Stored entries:
_____

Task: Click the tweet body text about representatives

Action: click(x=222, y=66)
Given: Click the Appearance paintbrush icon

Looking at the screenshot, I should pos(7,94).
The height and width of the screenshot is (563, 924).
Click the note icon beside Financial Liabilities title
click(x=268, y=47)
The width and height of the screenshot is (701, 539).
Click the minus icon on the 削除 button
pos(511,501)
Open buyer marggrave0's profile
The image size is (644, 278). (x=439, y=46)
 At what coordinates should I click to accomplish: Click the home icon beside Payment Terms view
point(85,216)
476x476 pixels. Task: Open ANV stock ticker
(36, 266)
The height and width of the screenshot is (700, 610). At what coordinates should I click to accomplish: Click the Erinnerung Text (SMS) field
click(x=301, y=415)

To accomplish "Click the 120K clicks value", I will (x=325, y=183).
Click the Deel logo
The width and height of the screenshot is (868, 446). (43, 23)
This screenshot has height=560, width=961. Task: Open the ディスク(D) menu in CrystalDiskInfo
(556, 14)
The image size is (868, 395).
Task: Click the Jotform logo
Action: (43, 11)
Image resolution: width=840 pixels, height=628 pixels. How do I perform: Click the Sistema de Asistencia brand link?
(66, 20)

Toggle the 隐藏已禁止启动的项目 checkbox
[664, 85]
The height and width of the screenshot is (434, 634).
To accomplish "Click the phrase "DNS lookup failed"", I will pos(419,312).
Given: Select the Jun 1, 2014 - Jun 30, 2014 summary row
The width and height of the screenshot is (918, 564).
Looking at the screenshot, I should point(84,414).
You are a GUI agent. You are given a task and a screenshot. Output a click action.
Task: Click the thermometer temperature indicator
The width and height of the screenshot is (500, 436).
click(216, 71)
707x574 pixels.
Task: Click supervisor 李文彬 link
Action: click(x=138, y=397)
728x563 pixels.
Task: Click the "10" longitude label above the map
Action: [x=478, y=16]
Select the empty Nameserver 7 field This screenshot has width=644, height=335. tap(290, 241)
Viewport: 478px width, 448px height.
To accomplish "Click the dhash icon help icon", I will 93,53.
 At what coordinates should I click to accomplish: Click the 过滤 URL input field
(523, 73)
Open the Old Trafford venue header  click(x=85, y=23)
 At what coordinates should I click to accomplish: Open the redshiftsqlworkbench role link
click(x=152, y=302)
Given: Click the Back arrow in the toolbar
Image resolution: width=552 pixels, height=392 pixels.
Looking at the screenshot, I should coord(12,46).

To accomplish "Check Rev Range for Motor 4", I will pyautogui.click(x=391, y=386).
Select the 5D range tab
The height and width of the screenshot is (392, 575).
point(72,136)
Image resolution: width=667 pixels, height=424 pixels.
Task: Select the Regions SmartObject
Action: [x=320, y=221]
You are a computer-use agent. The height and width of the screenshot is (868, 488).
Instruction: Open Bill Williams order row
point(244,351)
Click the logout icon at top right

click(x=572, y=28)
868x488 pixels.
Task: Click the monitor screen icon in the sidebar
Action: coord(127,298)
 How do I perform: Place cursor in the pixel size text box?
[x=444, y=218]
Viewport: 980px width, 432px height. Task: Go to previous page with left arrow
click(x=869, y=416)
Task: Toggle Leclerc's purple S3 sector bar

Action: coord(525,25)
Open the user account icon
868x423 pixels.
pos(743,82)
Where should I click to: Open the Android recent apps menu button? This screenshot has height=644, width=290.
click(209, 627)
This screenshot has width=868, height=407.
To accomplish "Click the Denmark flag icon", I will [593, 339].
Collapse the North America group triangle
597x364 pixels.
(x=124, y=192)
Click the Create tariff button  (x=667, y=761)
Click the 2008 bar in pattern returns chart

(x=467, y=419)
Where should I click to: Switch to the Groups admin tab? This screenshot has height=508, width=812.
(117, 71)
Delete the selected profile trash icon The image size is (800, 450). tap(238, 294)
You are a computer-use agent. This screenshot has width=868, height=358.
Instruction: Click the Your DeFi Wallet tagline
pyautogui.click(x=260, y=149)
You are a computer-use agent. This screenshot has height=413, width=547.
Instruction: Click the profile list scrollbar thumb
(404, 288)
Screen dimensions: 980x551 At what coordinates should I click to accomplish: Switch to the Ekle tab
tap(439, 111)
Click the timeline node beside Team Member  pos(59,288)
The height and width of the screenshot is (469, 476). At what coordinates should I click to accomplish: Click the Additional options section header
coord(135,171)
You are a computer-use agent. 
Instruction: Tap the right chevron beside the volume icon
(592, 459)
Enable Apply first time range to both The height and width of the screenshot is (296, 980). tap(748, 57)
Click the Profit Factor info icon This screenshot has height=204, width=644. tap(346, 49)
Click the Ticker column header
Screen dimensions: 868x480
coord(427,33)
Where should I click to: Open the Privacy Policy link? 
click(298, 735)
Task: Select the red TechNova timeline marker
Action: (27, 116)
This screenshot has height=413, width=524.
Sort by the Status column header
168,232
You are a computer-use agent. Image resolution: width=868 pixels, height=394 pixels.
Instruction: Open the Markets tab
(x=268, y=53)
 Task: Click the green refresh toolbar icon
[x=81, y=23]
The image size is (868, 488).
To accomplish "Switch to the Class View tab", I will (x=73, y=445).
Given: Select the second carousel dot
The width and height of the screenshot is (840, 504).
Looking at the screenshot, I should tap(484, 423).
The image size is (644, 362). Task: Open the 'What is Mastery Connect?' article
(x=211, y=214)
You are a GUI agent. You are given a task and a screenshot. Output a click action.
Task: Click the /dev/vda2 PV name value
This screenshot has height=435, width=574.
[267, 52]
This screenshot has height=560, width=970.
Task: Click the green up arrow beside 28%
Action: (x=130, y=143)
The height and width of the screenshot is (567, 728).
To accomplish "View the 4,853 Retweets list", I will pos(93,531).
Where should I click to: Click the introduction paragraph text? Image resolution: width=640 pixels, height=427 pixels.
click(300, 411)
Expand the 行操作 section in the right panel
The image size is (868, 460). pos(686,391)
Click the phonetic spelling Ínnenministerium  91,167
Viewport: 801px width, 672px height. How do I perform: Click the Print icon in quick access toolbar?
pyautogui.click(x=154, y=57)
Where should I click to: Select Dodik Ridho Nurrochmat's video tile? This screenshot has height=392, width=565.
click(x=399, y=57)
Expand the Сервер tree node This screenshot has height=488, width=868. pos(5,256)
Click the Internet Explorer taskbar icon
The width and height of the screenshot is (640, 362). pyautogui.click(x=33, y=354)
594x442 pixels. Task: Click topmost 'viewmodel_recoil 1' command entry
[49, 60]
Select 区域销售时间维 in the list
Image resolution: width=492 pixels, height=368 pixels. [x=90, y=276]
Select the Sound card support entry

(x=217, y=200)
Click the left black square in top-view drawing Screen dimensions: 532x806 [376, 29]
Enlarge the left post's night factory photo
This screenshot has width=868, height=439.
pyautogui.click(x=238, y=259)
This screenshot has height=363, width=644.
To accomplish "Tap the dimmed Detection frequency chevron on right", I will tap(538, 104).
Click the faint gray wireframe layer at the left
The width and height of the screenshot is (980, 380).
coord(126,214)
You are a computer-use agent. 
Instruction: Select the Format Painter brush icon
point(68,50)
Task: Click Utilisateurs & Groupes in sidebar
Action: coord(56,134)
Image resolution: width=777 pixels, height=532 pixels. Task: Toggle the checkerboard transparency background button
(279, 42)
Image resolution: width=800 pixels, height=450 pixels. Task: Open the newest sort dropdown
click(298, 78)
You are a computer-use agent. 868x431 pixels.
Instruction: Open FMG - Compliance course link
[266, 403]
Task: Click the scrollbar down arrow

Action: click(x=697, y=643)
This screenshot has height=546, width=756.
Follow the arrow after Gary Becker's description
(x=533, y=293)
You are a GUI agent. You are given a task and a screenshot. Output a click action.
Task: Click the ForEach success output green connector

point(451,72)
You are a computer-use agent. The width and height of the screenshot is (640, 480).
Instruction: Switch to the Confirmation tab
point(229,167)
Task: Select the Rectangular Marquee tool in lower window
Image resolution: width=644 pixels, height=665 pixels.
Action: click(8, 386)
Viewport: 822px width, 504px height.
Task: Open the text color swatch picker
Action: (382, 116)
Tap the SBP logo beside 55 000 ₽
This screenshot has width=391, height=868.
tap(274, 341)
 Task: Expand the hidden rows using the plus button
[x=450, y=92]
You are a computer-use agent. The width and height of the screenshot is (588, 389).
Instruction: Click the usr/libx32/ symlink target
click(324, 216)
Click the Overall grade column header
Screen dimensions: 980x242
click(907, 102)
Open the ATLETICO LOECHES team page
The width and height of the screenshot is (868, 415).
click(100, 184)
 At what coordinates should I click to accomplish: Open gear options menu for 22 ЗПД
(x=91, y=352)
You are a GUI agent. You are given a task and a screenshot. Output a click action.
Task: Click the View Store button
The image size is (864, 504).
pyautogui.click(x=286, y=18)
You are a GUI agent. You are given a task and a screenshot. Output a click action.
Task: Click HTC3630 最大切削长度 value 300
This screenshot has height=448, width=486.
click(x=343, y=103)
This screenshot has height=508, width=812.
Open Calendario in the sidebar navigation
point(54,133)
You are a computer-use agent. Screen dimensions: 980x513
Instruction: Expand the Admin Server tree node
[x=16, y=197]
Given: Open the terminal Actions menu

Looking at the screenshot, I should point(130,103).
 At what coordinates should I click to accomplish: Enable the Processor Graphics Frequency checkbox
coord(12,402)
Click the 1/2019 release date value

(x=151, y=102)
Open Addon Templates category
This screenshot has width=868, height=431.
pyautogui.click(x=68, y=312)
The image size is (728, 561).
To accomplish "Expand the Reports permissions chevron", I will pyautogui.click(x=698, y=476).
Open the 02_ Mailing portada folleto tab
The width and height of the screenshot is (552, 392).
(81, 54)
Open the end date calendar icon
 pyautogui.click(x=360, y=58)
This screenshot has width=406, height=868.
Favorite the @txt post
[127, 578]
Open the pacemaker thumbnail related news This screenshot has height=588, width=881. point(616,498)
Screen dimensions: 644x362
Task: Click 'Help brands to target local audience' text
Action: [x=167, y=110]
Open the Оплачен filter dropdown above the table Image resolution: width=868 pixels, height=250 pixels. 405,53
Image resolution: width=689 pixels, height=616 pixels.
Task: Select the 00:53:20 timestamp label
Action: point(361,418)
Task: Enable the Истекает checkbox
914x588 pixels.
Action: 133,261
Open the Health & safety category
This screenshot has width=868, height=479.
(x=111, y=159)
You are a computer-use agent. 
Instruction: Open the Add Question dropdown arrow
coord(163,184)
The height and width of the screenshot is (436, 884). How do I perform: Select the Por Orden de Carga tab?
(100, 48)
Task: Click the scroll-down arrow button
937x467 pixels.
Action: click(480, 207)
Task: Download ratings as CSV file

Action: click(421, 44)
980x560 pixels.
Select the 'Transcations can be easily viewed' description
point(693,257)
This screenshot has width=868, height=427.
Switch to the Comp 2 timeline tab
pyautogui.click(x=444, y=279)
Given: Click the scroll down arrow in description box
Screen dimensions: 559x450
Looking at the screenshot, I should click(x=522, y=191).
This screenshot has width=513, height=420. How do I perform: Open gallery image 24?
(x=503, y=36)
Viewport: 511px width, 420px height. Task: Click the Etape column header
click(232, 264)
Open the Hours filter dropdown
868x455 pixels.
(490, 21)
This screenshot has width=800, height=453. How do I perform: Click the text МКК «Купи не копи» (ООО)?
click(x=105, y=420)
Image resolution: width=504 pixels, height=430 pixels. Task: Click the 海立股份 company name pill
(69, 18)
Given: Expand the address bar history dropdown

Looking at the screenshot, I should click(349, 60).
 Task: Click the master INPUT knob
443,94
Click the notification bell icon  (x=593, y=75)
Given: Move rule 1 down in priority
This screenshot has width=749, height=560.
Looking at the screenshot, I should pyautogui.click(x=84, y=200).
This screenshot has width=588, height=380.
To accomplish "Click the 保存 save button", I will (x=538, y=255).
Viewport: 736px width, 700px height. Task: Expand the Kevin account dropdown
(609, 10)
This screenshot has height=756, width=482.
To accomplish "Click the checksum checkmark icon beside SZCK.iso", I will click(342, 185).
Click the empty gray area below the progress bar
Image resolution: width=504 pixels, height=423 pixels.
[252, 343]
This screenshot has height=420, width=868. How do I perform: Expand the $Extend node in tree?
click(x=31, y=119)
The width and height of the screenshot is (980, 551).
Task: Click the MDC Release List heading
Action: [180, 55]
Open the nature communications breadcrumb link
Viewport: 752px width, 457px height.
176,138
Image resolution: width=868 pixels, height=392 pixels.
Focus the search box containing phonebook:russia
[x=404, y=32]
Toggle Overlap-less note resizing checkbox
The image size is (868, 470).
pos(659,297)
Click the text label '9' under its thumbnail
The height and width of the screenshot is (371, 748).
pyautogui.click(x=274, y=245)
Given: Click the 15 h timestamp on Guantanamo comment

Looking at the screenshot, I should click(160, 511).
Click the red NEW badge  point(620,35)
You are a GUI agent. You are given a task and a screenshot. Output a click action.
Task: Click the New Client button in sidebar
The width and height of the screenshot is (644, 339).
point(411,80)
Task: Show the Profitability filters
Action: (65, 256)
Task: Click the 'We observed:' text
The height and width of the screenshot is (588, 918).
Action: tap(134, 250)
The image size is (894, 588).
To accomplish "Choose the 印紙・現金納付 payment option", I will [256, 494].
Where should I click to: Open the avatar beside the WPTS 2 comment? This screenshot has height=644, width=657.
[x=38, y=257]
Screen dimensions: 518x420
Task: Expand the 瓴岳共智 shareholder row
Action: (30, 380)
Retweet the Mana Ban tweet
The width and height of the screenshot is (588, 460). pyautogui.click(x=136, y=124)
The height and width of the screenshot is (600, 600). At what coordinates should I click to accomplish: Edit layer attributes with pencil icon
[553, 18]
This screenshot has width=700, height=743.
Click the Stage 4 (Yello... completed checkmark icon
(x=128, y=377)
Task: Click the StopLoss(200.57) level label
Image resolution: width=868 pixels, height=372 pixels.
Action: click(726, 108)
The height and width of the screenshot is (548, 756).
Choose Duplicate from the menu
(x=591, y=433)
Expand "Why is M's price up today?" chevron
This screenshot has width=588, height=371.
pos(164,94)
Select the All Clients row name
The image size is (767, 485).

_____

> **Task description**
Please work out how many lines of the data include the string "computer" and reply with the number alone.

> **Result for this exercise**
11